12 ISubscriber.OnSubscribe MUST be called at most once for a given ISubscriber (based on object equality).
13 Calling OnSubscribe, OnNext, OnError or OnComplete MUST return normally except when any provided parameter is null in which case it MUST throw a System.ArgumentNullException to the caller, for all other situations the only legal way for an ISubscriber to signal failure is by cancelling its ISubscription. In the case that this rule is violated, any associated ISubscription to the ISubscriber MUST be considered as cancelled, and the caller MUST raise this error condition in a fashion that is adequate for the runtime environment.

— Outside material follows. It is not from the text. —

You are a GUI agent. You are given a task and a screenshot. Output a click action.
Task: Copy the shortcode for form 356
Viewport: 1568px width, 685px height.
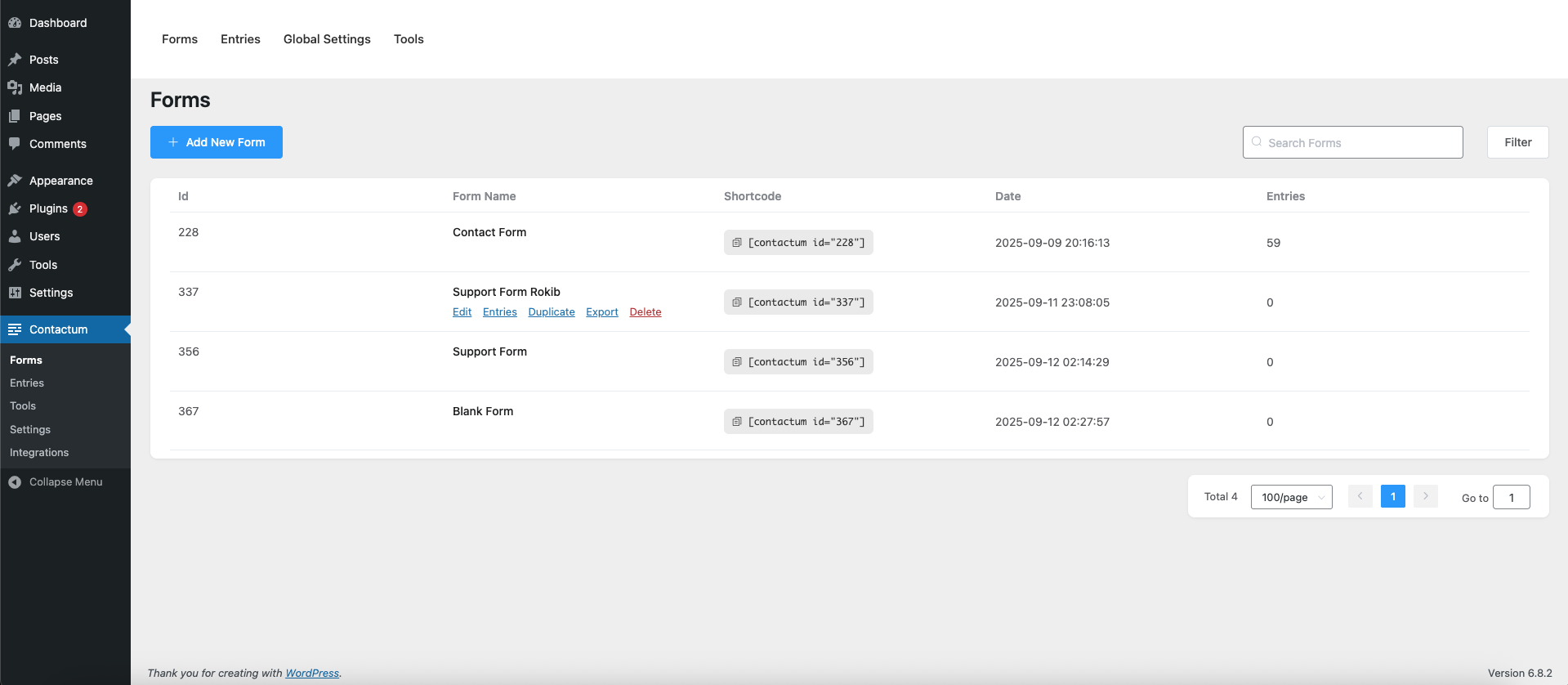click(736, 362)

[1] : See JMM definition of Happen-Before in section 17.4.5. on http://docs.oracle.com/javase/specs/jls/se7/html/jls-17.html

3. ISubscription (Code)

public interface ISubscription {
    public void Request(long n);
    public void Cancel();
}
ID Rule
1 ISubscription.Request and ISubscription.Cancel MUST only be called inside of its ISubscriber context. An ISubscription represents the unique relationship between an ISubscriber and an IPublisher [see 2.12].
2 The ISubscription MUST allow the ISubscriber to call ISubscription.Request synchronously from within OnNext or OnSubscribe.
3 ISubscription.Request MUST place an upper bound on possible synchronous recursion between IPublisher and ISubscriber[1].
4 ISubscription.Request SHOULD respect the responsivity of its caller by returning in a timely manner[2].
5 ISubscription.Cancel MUST respect the responsivity of its caller by returning in a timely manner[2], MUST be idempotent and MUST be thread-safe.
6 After the ISubscription is cancelled, additional ISubscription.Request(long n) MUST be NOPs.
7 After the ISubscription is cancelled, additional ISubscription.Cancel() MUST be NOPs.
8 While the ISubscription is not cancelled, ISubscription.Request(long n) MUST register the given number of additional elements to be produced to the respective subscriber.
9 While the ISubscription is not cancelled, ISubscription.Request(long n) MUST signal onError with a System.ArgumentException if the argument is <= 0. The cause message MUST include a reference to this rule and/or quote the full rule.
10 While the ISubscription is not cancelled, ISubscription.Request(long n) MAY synchronously call OnNext on this (or other) subscriber(s).
11 While the ISubscription is not cancelled, ISubscription.Request(long n) MAY synchronously call OnComplete or OnError on this (or other) subscriber(s).
12 While the ISubscription is not cancelled, ISubscription.Cancel() MUST request the IPublisher to eventually stop signaling its ISubscriber. The operation is NOT REQUIRED to affect the ISubscription immediately.
13 While the ISubscription is not cancelled, ISubscription.Cancel() MUST request the IPublisher to eventually drop any references to the corresponding subscriber. Re-subscribing with the same ISubscriber object is discouraged [see 2.12], but this specification does not mandate that it is disallowed since that would mean having to store previously cancelled subscriptions indefinitely.
14 While the ISubscription is not cancelled, calling ISubscription.Cancel MAY cause the IPublisher, if stateful, to transition into the shut-down state if no other ISubscription exists at this point [see 1.9].
15 Calling ISubscription.Cancel MUST return normally. The only legal way to signal failure to an ISubscriber is via the OnError method.
16 Calling ISubscription.Request MUST return normally. The only legal way to signal failure to an ISubscriber is via the OnError method.
17 An ISubscription MUST support an unbounded number of calls to Request and MUST support a demand (sum requested - sum delivered) up to 2^63-1 (System.Int64.MaxValue). A demand equal or greater than 2^63-1 (System.Int64.MaxValue) MAY be considered by the IPublisher as “effectively unbounded”[3].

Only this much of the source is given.